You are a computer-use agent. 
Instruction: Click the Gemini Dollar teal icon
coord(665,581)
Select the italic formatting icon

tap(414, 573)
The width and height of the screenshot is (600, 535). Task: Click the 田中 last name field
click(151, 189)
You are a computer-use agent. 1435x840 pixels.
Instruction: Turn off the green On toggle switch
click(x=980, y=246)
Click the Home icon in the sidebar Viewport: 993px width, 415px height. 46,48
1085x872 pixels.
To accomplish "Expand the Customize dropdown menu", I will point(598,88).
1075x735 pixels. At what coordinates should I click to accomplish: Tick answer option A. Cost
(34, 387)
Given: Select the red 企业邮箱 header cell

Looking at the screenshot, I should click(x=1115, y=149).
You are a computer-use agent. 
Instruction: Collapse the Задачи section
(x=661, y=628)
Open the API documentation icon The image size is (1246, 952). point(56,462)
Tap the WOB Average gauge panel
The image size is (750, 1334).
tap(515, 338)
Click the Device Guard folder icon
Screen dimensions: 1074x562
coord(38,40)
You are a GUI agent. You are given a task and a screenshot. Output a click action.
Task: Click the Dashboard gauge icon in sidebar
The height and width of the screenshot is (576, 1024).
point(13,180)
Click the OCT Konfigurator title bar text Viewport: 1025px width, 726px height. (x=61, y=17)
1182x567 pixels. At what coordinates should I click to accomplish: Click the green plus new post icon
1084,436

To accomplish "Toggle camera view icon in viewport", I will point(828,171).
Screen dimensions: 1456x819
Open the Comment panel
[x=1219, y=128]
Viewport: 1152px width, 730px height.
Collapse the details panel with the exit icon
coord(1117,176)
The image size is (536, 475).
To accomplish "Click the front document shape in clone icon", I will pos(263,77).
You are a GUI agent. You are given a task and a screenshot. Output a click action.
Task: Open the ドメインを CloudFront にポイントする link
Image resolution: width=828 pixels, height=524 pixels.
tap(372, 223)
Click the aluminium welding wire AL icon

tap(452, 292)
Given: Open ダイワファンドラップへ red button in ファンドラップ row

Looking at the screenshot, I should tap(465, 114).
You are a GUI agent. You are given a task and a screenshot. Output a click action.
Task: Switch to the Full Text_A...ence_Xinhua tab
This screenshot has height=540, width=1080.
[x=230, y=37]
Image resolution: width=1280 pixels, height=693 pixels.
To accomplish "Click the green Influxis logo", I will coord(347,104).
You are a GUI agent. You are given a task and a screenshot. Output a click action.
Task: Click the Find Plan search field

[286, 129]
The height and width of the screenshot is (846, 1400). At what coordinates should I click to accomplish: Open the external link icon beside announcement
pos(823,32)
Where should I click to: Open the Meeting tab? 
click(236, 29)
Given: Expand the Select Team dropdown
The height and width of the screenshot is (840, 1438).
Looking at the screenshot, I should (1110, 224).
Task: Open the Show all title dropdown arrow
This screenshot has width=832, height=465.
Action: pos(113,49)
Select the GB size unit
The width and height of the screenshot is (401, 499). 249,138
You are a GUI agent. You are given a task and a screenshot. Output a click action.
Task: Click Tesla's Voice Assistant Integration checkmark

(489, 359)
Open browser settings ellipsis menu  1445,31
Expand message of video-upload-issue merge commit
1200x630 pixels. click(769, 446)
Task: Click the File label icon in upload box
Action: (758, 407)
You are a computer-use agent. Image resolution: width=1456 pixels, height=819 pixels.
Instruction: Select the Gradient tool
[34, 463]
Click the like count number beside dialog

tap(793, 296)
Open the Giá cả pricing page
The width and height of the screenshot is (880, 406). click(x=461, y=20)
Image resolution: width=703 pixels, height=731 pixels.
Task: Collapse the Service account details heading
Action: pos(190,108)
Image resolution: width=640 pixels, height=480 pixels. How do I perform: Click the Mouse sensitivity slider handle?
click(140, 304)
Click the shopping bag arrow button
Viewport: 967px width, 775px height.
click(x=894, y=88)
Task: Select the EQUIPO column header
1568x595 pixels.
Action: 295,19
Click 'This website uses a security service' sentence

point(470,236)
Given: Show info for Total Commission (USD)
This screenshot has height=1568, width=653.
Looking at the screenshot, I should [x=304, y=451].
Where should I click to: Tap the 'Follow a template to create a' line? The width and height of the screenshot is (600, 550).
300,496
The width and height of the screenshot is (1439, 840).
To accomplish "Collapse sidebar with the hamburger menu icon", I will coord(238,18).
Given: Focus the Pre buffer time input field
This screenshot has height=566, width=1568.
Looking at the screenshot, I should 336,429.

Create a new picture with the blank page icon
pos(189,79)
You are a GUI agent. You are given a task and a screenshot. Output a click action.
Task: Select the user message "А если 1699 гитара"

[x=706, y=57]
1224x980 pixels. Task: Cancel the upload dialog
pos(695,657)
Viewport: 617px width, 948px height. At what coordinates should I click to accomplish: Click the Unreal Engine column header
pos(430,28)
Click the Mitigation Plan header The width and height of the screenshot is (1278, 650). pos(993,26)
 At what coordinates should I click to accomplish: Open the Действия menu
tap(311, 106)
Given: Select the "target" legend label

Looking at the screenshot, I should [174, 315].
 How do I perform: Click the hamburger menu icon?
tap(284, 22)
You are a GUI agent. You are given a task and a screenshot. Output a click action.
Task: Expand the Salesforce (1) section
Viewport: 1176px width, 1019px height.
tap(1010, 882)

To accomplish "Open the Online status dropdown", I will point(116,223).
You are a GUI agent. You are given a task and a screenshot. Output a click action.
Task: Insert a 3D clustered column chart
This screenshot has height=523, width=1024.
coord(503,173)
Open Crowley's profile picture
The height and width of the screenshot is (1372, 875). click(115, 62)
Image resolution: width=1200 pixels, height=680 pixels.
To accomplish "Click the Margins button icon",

» What you have to do: Rewrite all the entries above, changing every "computer-use agent" to "desktop assistant" and leaving everything else unchanged.

» Response for this exercise:
You are a desktop assistant. 
Instruction: Click the Gemini Dollar teal icon
coord(665,581)
Select the italic formatting icon

tap(414, 573)
The width and height of the screenshot is (600, 535). Task: Click the 田中 last name field
click(151, 189)
You are a desktop assistant. 1435x840 pixels.
Instruction: Turn off the green On toggle switch
click(x=980, y=246)
Click the Home icon in the sidebar Viewport: 993px width, 415px height. 46,48
1085x872 pixels.
To accomplish "Expand the Customize dropdown menu", I will point(598,88).
1075x735 pixels. At what coordinates should I click to accomplish: Tick answer option A. Cost
(34, 387)
Given: Select the red 企业邮箱 header cell

Looking at the screenshot, I should click(x=1115, y=149).
You are a desktop assistant. 
Instruction: Collapse the Задачи section
(x=661, y=628)
Open the API documentation icon The image size is (1246, 952). point(56,462)
Tap the WOB Average gauge panel
The image size is (750, 1334).
tap(515, 338)
Click the Device Guard folder icon
Screen dimensions: 1074x562
coord(38,40)
You are a GUI agent. You are given a task and a screenshot. Output a click action.
Task: Click the Dashboard gauge icon in sidebar
The height and width of the screenshot is (576, 1024).
point(13,180)
Click the OCT Konfigurator title bar text Viewport: 1025px width, 726px height. (x=61, y=17)
1182x567 pixels. At what coordinates should I click to accomplish: Click the green plus new post icon
1084,436

To accomplish "Toggle camera view icon in viewport", I will point(828,171).
Screen dimensions: 1456x819
Open the Comment panel
[x=1219, y=128]
Viewport: 1152px width, 730px height.
Collapse the details panel with the exit icon
coord(1117,176)
The image size is (536, 475).
To accomplish "Click the front document shape in clone icon", I will pos(263,77).
You are a GUI agent. You are given a task and a screenshot. Output a click action.
Task: Open the ドメインを CloudFront にポイントする link
Image resolution: width=828 pixels, height=524 pixels.
tap(372, 223)
Click the aluminium welding wire AL icon

tap(452, 292)
Given: Open ダイワファンドラップへ red button in ファンドラップ row

Looking at the screenshot, I should tap(465, 114).
You are a GUI agent. You are given a task and a screenshot. Output a click action.
Task: Switch to the Full Text_A...ence_Xinhua tab
This screenshot has height=540, width=1080.
[x=230, y=37]
Image resolution: width=1280 pixels, height=693 pixels.
To accomplish "Click the green Influxis logo", I will coord(347,104).
You are a GUI agent. You are given a task and a screenshot. Output a click action.
Task: Click the Find Plan search field

[286, 129]
The height and width of the screenshot is (846, 1400). At what coordinates should I click to accomplish: Open the external link icon beside announcement
pos(823,32)
Where should I click to: Open the Meeting tab? 
click(236, 29)
Given: Expand the Select Team dropdown
The height and width of the screenshot is (840, 1438).
Looking at the screenshot, I should (1110, 224).
Task: Open the Show all title dropdown arrow
This screenshot has width=832, height=465.
Action: pos(113,49)
Select the GB size unit
The width and height of the screenshot is (401, 499). 249,138
You are a GUI agent. You are given a task and a screenshot. Output a click action.
Task: Click Tesla's Voice Assistant Integration checkmark

(489, 359)
Open browser settings ellipsis menu  1445,31
Expand message of video-upload-issue merge commit
1200x630 pixels. click(769, 446)
Task: Click the File label icon in upload box
Action: (758, 407)
You are a desktop assistant. Image resolution: width=1456 pixels, height=819 pixels.
Instruction: Select the Gradient tool
[34, 463]
Click the like count number beside dialog

tap(793, 296)
Open the Giá cả pricing page
The width and height of the screenshot is (880, 406). click(x=461, y=20)
Image resolution: width=703 pixels, height=731 pixels.
Task: Collapse the Service account details heading
Action: pos(190,108)
Image resolution: width=640 pixels, height=480 pixels. How do I perform: Click the Mouse sensitivity slider handle?
click(140, 304)
Click the shopping bag arrow button
Viewport: 967px width, 775px height.
click(x=894, y=88)
Task: Select the EQUIPO column header
1568x595 pixels.
Action: 295,19
Click 'This website uses a security service' sentence

point(470,236)
Given: Show info for Total Commission (USD)
This screenshot has height=1568, width=653.
Looking at the screenshot, I should [x=304, y=451].
Where should I click to: Tap the 'Follow a template to create a' line? The width and height of the screenshot is (600, 550).
300,496
The width and height of the screenshot is (1439, 840).
To accomplish "Collapse sidebar with the hamburger menu icon", I will coord(238,18).
Given: Focus the Pre buffer time input field
This screenshot has height=566, width=1568.
Looking at the screenshot, I should 336,429.

Create a new picture with the blank page icon
pos(189,79)
You are a GUI agent. You are given a task and a screenshot. Output a click action.
Task: Select the user message "А если 1699 гитара"

[x=706, y=57]
1224x980 pixels. Task: Cancel the upload dialog
pos(695,657)
Viewport: 617px width, 948px height. At what coordinates should I click to accomplish: Click the Unreal Engine column header
pos(430,28)
Click the Mitigation Plan header The width and height of the screenshot is (1278, 650). pos(993,26)
 At what coordinates should I click to accomplish: Open the Действия menu
tap(311, 106)
Given: Select the "target" legend label

Looking at the screenshot, I should [174, 315].
 How do I perform: Click the hamburger menu icon?
tap(284, 22)
You are a GUI agent. You are given a task and a screenshot. Output a click action.
Task: Expand the Salesforce (1) section
Viewport: 1176px width, 1019px height.
tap(1010, 882)

To accomplish "Open the Online status dropdown", I will point(116,223).
You are a GUI agent. You are given a task and a screenshot. Output a click action.
Task: Insert a 3D clustered column chart
This screenshot has height=523, width=1024.
coord(503,173)
Open Crowley's profile picture
The height and width of the screenshot is (1372, 875). click(115, 62)
Image resolution: width=1200 pixels, height=680 pixels.
To accomplish "Click the Margins button icon",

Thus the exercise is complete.